## DOCUMENT EXCERPT
== Segment start ==

Posted on September 18, 2025 at 7:06 AM3 Comments

Comments

Clive Robinson September 18, 2025 8:37 AM

@ Bruce, ALL,

“A new bottle for sour old wine”

We should not be surprised that this,

“Old method is being used against new technology.”

It happens with every new technology, the first people to subvert it are what we would or do call criminals depending on how fast the legislation etc moves in that jurisdiction.

More often than not the chosen method of subversion is an,

“Old tried, tested and true”

one, that’s just,

“Whittled to fit and dropped into the waiting new technology.”

So we should all expect to see similar to come.

Eventually there will be new “technology specific” subversions that come along. But generally not immediately because they need two things that old subversions don’t,

1, To be “invented” as a method.
2, Then be subject to “innovation”.

But don’t worry they will be along, I’ve had more than enough “invention” in my time illicit and not to be able to see so much in not just Current AI LLM’s but ML as well. And if I can see it…

KC September 18, 2025 9:26 AM

Here’s where I am a little confused (emphases are mine):

(part 1)

To Classify if TOCTOU:

  1. If order is READ-> WRITE on same/overlapping resource, mark as POTENTIAL_TOCTOU.
  2. Otherwise mark as BENIGN.

And to Rewrite Prompts, an example:

User query: “See if the record is available in the database, then update it.”
Rewritten: “Update the record in the database only if it still exists and is valid at the moment of update.”

KC September 18, 2025 9:27 AM

(part 2)

For some reason, I was thinking the WRITE step was something more dangerous. (There are 3 Examples that seem, at least to me, relatively tame?) Is it dangerous to update a database record if it is now not present? Is this looking to prevent errors or malicious activity – both?

The abstract mentions practical attacks like ‘malicious configuration swaps or payload injection.’ I can imagine this would be true. Wondering what examples may illustrate these types of attacks, or thinking that I have missed something?

== Segment end ==

## SUPPLIED RECORDS
== Segment start ==

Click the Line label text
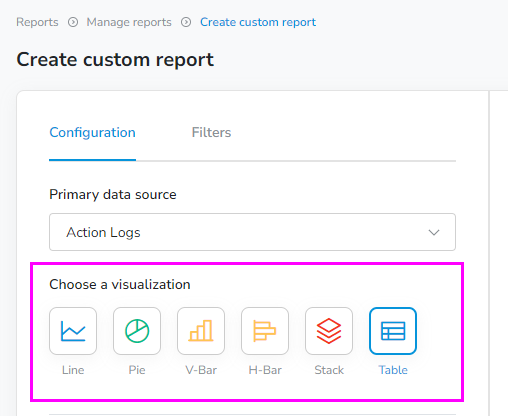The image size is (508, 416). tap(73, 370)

== Segment end ==
== Segment start ==

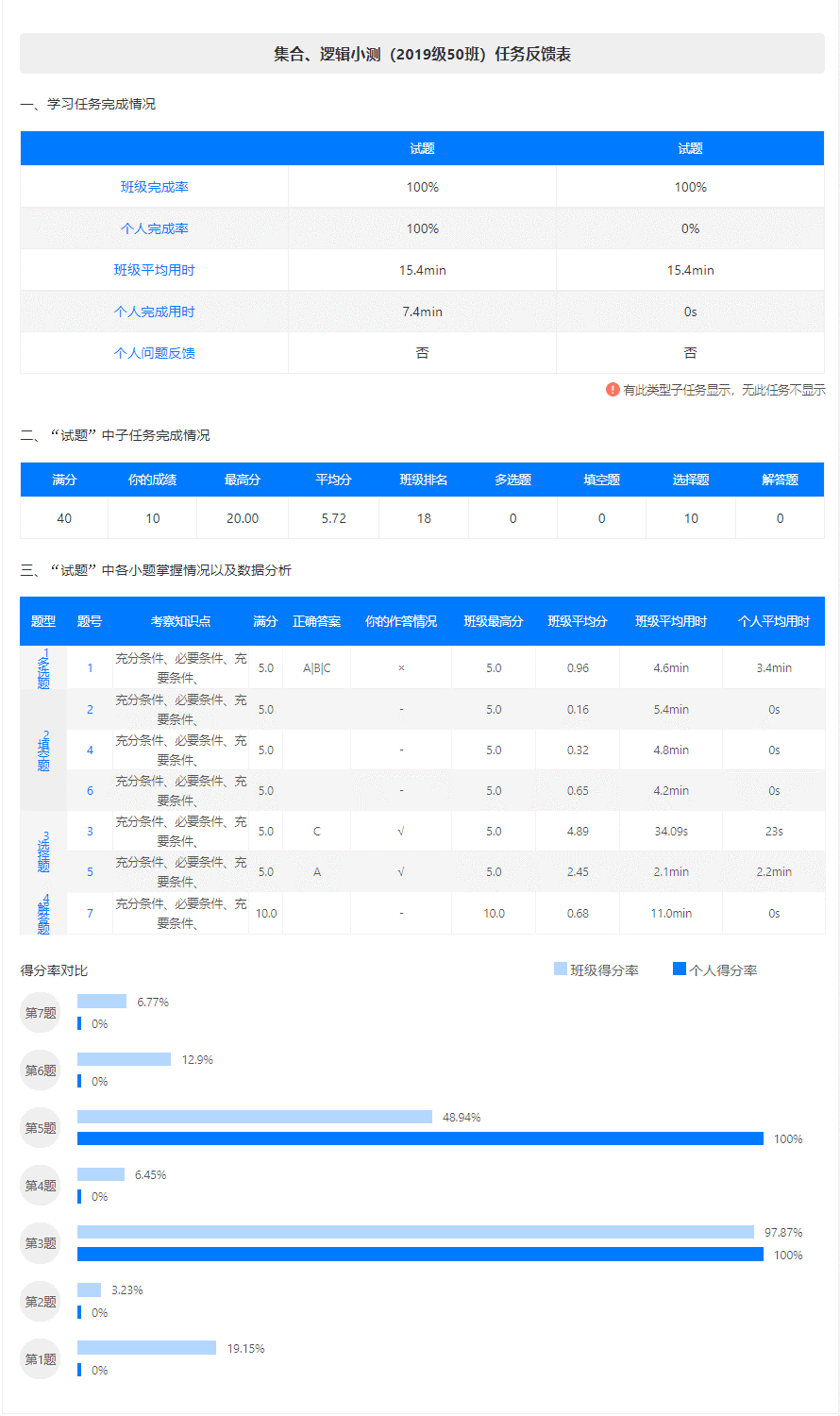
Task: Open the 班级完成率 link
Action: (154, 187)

== Segment end ==

## TASK ITEM A
In the comment thread, set down the passage from "KC September 18, 2025 9:26" up to and including "mark as BENIGN.", word for word.
## TASK ITEM B
According to the comment thread, why will technology-specific subversions not appear immediately? Answer in one to three sentences.

## RESPONSE A
KC September 18, 2025 9:26 AM

Here’s where I am a little confused (emphases are mine):

(part 1)

To Classify if TOCTOU:

  1. If order is READ-> WRITE on same/overlapping resource, mark as POTENTIAL_TOCTOU.
  2. Otherwise mark as BENIGN.

## RESPONSE B
Unlike old methods of subversion, they need two things: they must first be invented as a method and then be subject to innovation. Until then, old, tried methods are adapted to fit the new technology.